I recently started to follow discussions evolving around the Data Portability project. It is an emerging community of people that tries to define the principles and push technologies to encourage the “portability” of data between people and systems. Other such initiative exists, such the Linking Open Data Community (that emerged from the semantic web community more than one year ago), The Open Knowledge Definition, and there are probably many others too. However DP is the one that recently got the biggest media coverage considering “support” and covering from some people and groups.
An interesting thread emerged from the mailing list that was trying to get a better definition of what “Data Portability” means.
- Data Referencing
- Data Mobility (moving data from distinct locations via Import and Export using agreed data formats)
What the Semantic Web means in this context?
What these two critical points mean in terms of semantic web concepts and technologies?
Defining the context
This discussion will be articulated in one context: the Web. The current discussion will take into consideration that all data is available on the Web. This means the use of Web technologies, protocols, standards and concepts. This could be extended to other networks, with other protocols and technologies, but we will focus the discussion on the Web.
How data referencing is handled on the semantic web? Well, much information is available about that question on the Linked Data Wikipedia page. Basically it is about referencing data (resources) using URIs (unique resources identifiers), and these URIs should ideally be “dereferencable” on the Web. What “dereferencable on the Web” means? It means that if I have a user account on a certain web service, and that I have one URI that define that account, and that this URI is in fact a URL, so that I can get data (normally a RDF document; in this example it would be a RDF document describing that user account) by looking at this URL on the Web (in this case we say that the URI is dereferencable on the Web).
This means one wonderful thing: if I get a reference (URI) to something, this means that in the best of the cases, I can also get data describing this thing by looking on the Web for its description. So, instead of getting a HTML page describing that thing (this can be the case, but is not limited to) I can get the RDF description of that thing too (via web server content negotiation). This RDF description can be use by any web service, any
software agent, or whatever, to helps me to perform specific tasks using this data (Importing/Exporting my personal data? Merging two agendas in the same calendar? Planning my next trips? And so on).
Now that I have a way to easily reference and access any data on the Web, how that accessible data can become “mobile”?
RDF and Ontologies to makes data “mobile”

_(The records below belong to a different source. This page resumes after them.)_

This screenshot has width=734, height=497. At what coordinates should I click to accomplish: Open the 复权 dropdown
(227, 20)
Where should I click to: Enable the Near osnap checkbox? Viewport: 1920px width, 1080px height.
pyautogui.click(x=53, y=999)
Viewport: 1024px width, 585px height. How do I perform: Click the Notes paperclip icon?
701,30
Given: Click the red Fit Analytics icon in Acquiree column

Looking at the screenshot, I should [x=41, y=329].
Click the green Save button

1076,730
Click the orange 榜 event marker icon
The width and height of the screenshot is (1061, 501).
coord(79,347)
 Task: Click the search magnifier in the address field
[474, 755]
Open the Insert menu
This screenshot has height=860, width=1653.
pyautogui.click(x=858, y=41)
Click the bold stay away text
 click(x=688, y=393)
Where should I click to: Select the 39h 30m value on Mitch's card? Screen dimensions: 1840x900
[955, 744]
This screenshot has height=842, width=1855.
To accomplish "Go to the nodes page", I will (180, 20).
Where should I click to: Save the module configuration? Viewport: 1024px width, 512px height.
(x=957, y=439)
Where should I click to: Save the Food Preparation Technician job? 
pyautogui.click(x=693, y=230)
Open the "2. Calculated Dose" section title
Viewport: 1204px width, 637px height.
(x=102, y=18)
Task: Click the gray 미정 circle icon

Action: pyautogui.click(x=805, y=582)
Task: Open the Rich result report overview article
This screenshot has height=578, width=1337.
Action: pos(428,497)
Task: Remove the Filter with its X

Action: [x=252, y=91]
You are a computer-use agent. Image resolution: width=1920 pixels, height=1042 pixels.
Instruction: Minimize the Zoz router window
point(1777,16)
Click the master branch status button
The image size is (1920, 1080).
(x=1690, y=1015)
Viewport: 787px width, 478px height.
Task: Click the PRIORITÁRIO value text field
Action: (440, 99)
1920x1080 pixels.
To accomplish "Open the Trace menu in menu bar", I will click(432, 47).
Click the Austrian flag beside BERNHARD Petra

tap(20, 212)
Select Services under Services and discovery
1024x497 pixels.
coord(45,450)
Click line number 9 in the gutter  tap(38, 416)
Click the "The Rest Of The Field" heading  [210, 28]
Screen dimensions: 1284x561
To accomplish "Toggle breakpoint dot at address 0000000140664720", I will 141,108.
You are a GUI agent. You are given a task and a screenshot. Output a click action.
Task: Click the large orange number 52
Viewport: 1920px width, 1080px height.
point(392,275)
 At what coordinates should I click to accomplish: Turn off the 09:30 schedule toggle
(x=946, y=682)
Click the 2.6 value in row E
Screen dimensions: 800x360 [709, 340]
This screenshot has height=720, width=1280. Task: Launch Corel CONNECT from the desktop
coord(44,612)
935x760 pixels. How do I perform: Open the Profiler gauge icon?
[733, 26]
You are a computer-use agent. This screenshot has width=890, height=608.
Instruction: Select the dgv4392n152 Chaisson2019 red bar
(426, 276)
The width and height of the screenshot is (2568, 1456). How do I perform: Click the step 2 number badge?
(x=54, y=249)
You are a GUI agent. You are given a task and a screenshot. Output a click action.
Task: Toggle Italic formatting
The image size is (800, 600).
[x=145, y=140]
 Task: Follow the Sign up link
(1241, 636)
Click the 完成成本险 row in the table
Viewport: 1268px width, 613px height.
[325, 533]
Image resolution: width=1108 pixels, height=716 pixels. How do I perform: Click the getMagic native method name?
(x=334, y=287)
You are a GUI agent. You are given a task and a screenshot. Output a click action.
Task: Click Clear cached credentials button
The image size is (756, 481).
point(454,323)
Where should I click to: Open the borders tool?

RDF is a way to describe things called “resources”. These resources can be anything: people, books, places, events, etc. There exists a mechanism that let anybody describing things according to their properties (predicates). The result of this mechanism is a graph of relationships describing a thing (a resource). This mechanism do not only describes properties of a Thing, but also describe relationship between different things. For example, a person (a resource) can be described by its physical properties, but it can also be described with its relation with other people (other resources). Think about a social graph.
What is this mechanism? RDF.
Ontologies as vocabularies standards
However, RDF can’t be used alone. In order to make this thing effective, one need to use “vocabularies”, called ontologies, to describe a resource and its properties. These ontologies can be seen as a controlled vocabulary defined by a community of experts to describe some domains of things (books, music, people, networks, calendar, etc). It is much more than a controlled vocabulary, but it is easier to understand what it is that way.
FOAF is one of these vocabularies. You can use this ontology to describe a person, and its relation with other people, in RDF. So, you will say: this resource is named Fred; Fred lives near Quebec City; and Fred knows Kingsley. And so on.
By using RDF + Ontologies, the data is easily made Mobile. By using such standards that communities, people and enterprises agree to uses; systems will be able to read, understand and manage data coming from multiple different data sources.
Ontologies are standards ensuring that all the people and systems that understand these ontologies can understand the data that is described, and then accessible. It is where data becomes movable (mobility is not only about accessibility for download, it is also about understanding the transmitted data).
Data description robustness
But you know what is the beauty with RDF? It is that if one of the system doesn’t know one ontology, or do not understand all classes and properties of an ontology used to describe a resource, it will only ignore that data and concentrate its effort to understand the thing being described with the ontologies it knows. It is like if I would speak to you, in the same conversation, in French, English, Italian and Chinese. You would only understand what I say in the languages you know, and you will act considering the things you understood of the conversation. You will only discard the things you don’t understand.
Well, it is hard to put all these things in one single blog post, but I would encourage people that are not familiar with these concepts, terminologies and technologies, and that are interested in the question, to start reading what the semantic web community wrote about these things, what are the standards supported and developed by the W3C, etc. There are so many things that can change the way people use the Web today. It is just a question of time in fact!